EXTRACTED INFORMATION

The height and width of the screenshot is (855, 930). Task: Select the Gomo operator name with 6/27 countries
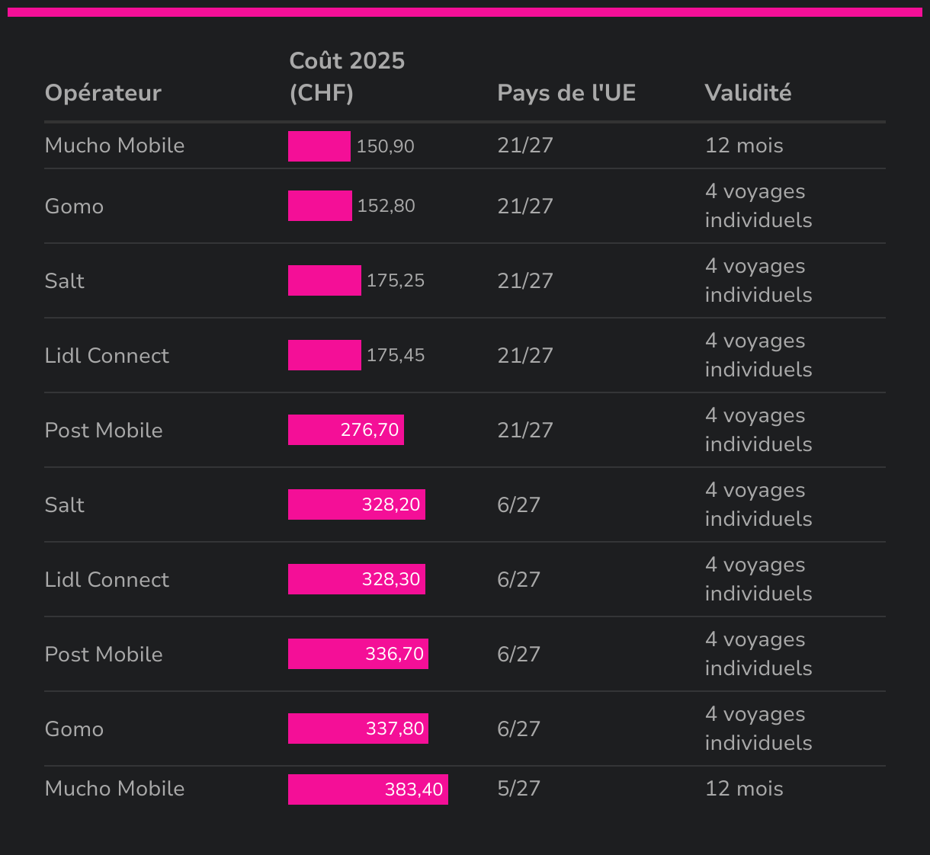pyautogui.click(x=74, y=729)
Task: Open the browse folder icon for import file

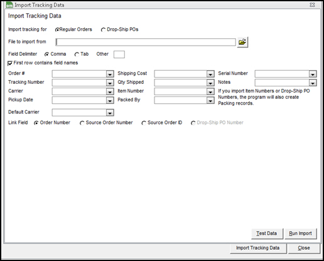Action: pos(242,42)
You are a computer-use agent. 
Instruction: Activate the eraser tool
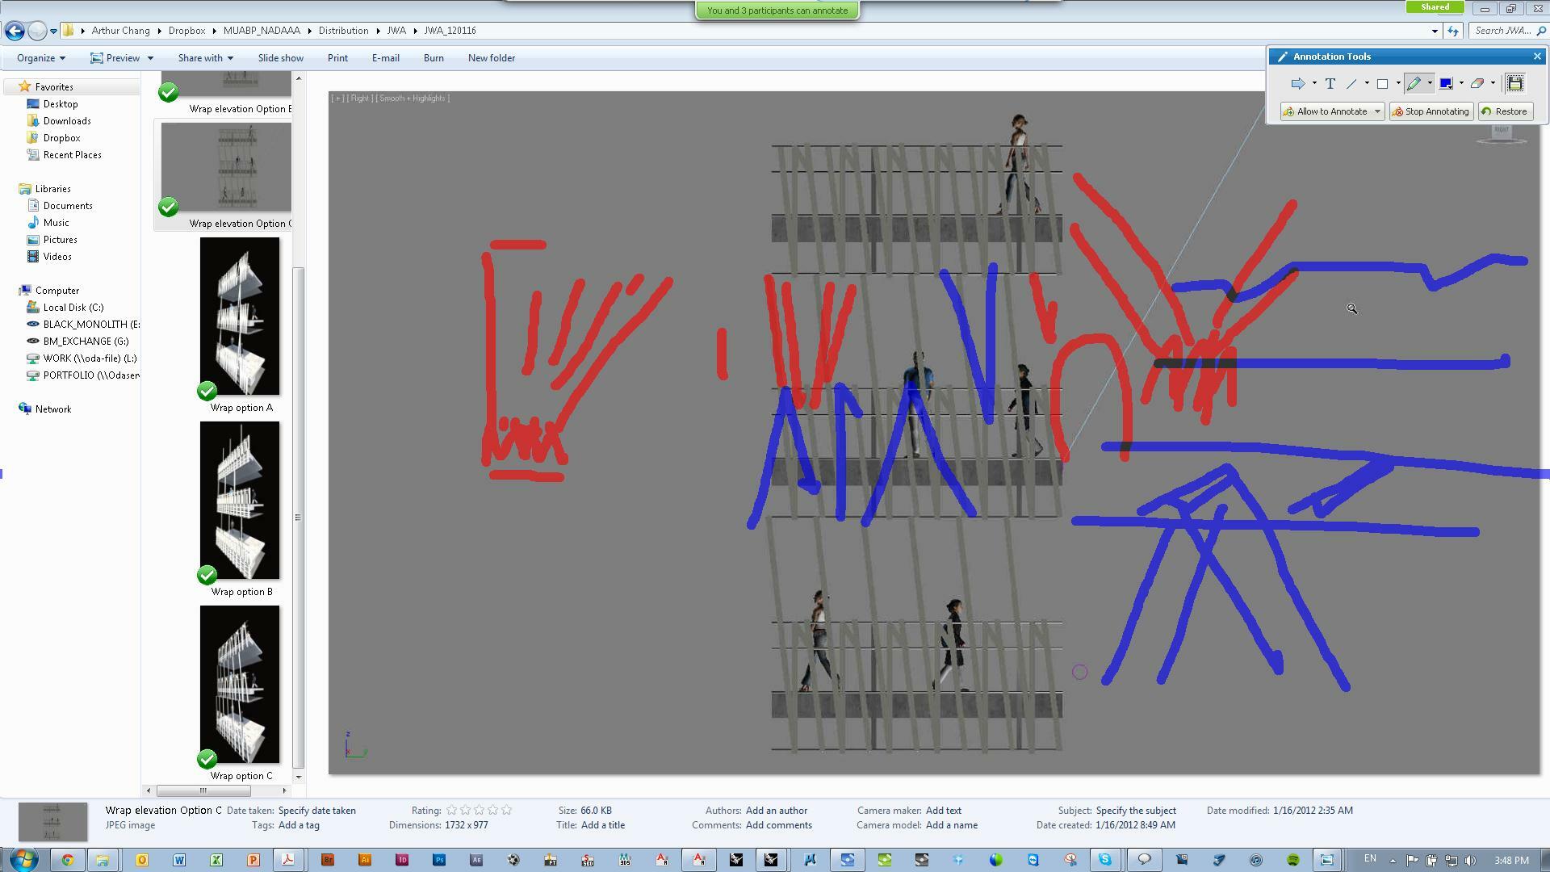(1477, 83)
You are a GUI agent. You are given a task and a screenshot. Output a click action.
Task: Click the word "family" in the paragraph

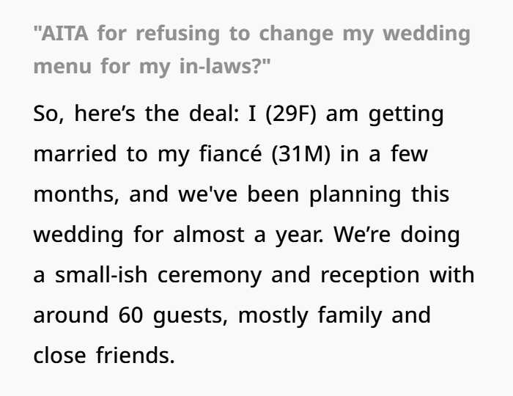point(350,316)
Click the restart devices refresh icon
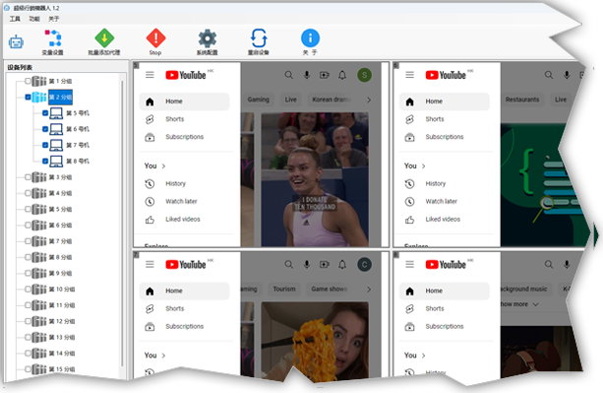 click(259, 38)
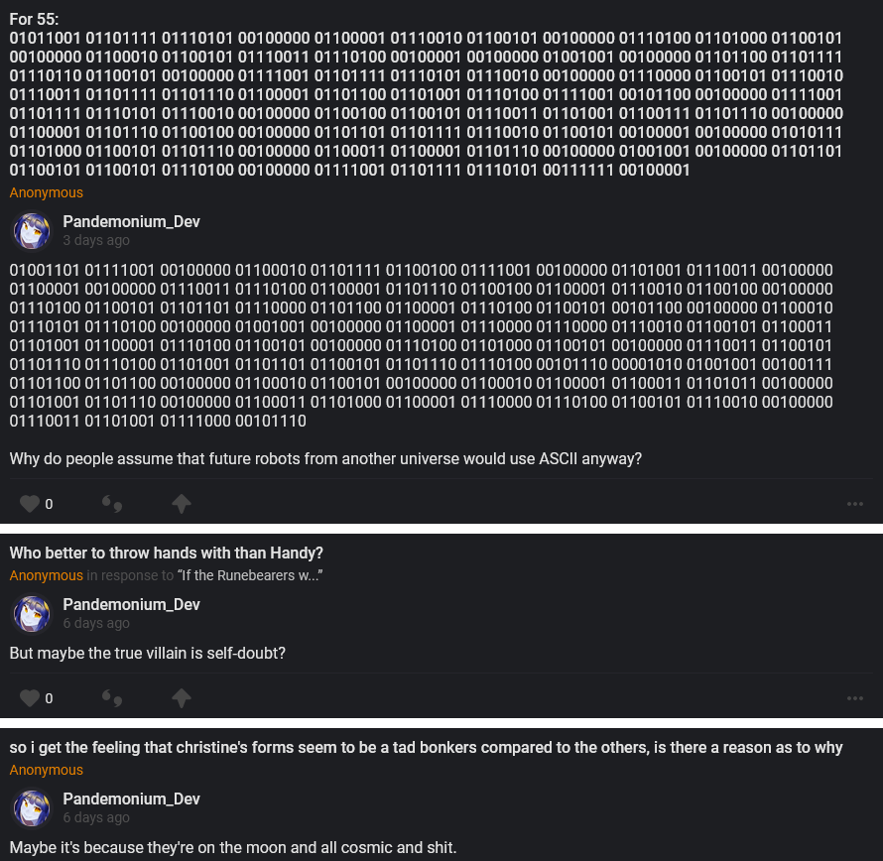The width and height of the screenshot is (883, 861).
Task: Heart the self-doubt villain answer
Action: [31, 698]
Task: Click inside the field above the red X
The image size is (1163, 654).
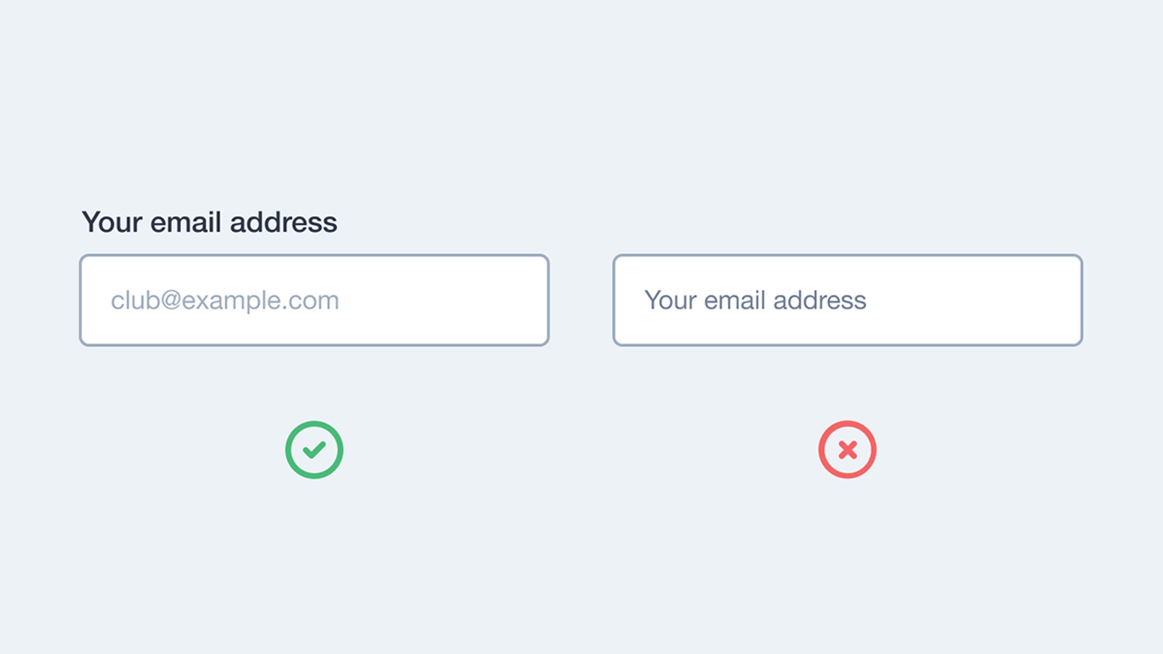Action: (847, 300)
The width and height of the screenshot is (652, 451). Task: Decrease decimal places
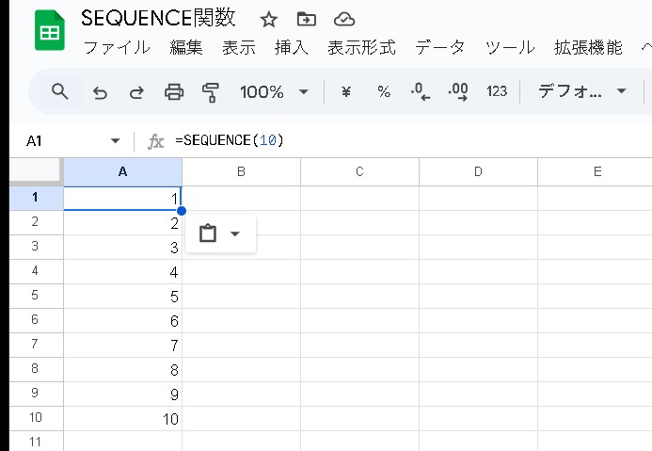coord(421,91)
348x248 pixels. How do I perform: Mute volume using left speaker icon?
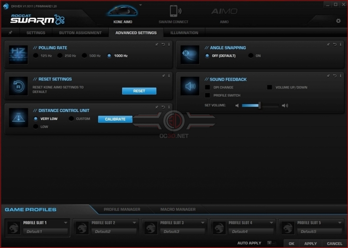point(237,105)
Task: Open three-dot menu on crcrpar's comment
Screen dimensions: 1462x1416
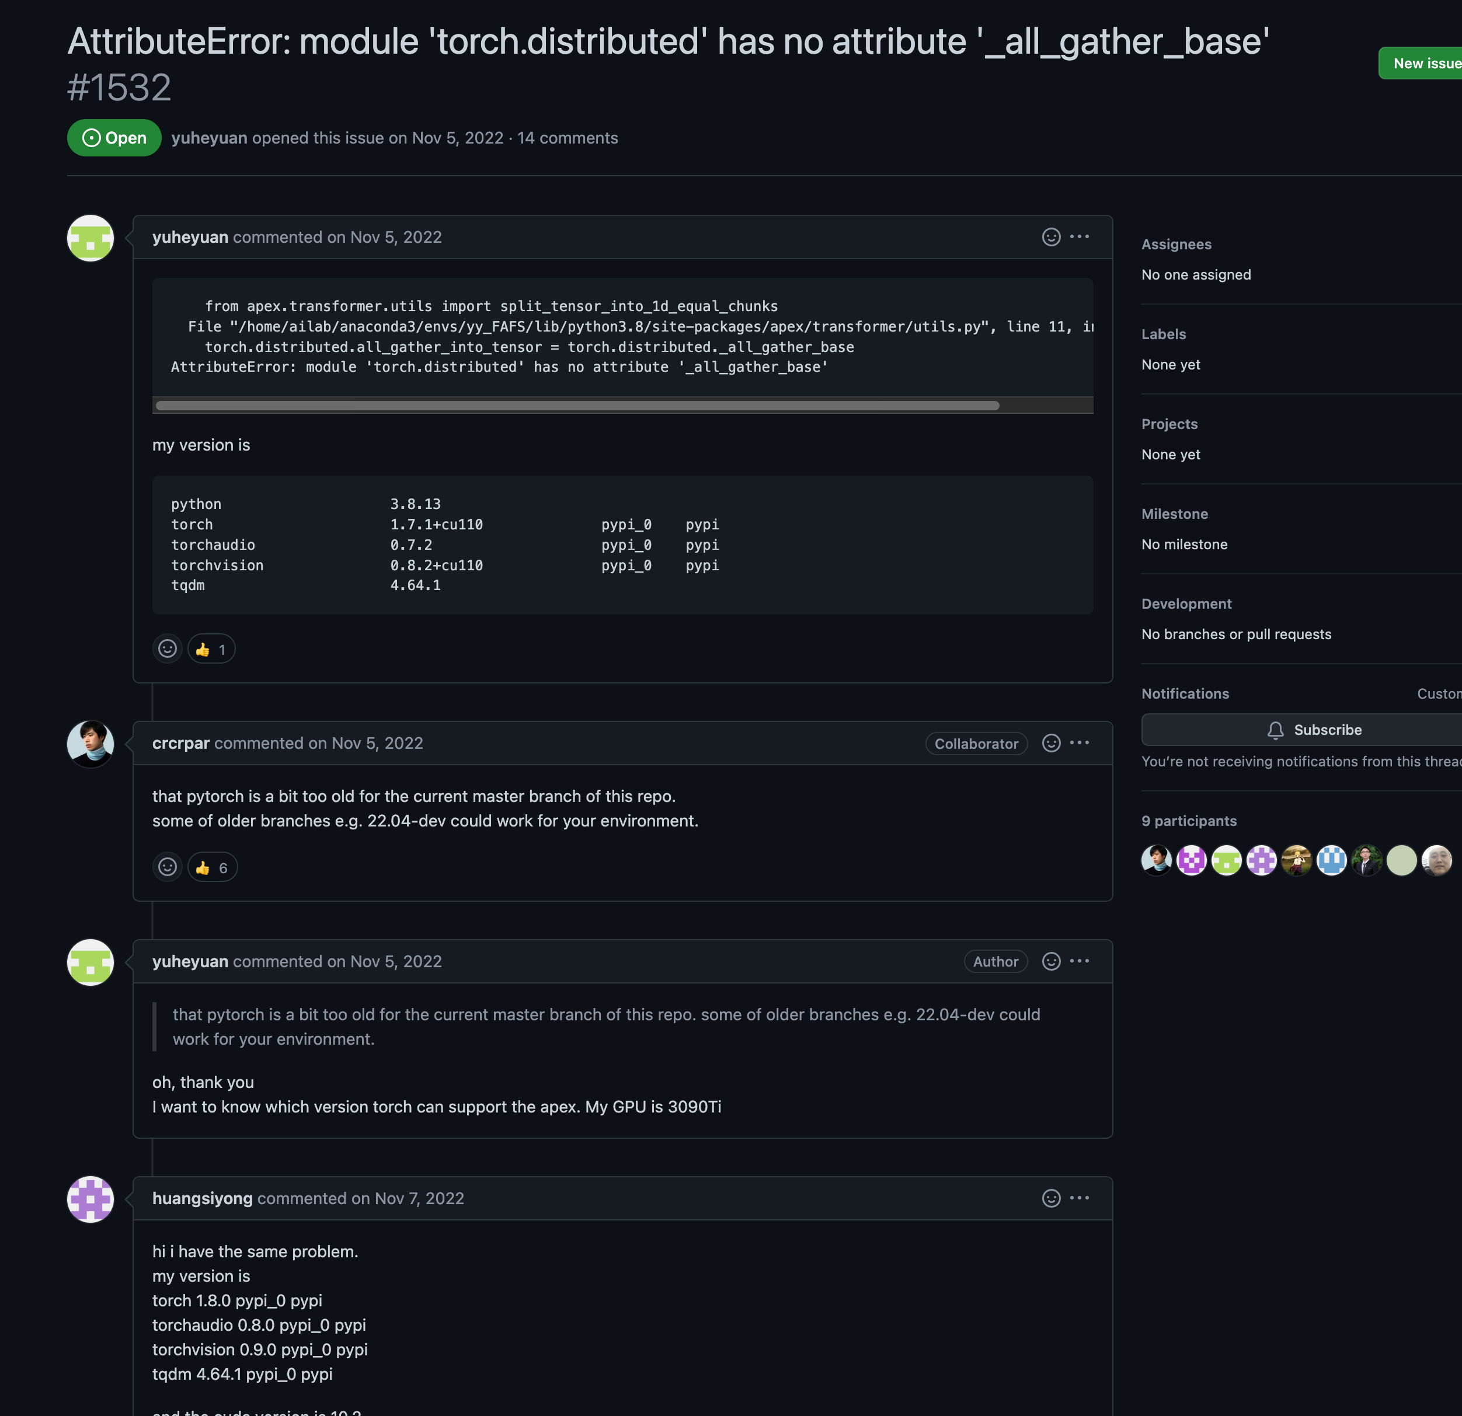Action: click(1079, 743)
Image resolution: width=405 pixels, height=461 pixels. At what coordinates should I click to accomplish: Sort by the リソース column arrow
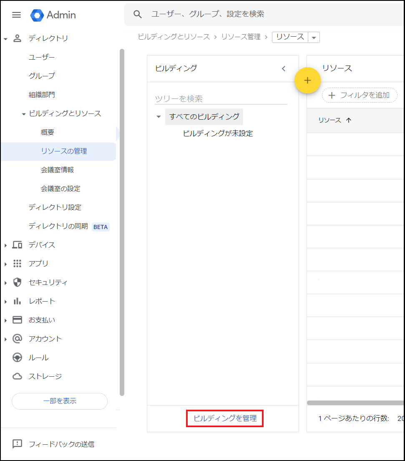coord(349,120)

YOUR GOAL
The expected answer holds each line from the listing above where the string "agent" is present.

RESULT OF THIS EXERCISE
You are a computer-use agent. 
You are a GUI agent. You are given a task and a screenshot. Output a click action.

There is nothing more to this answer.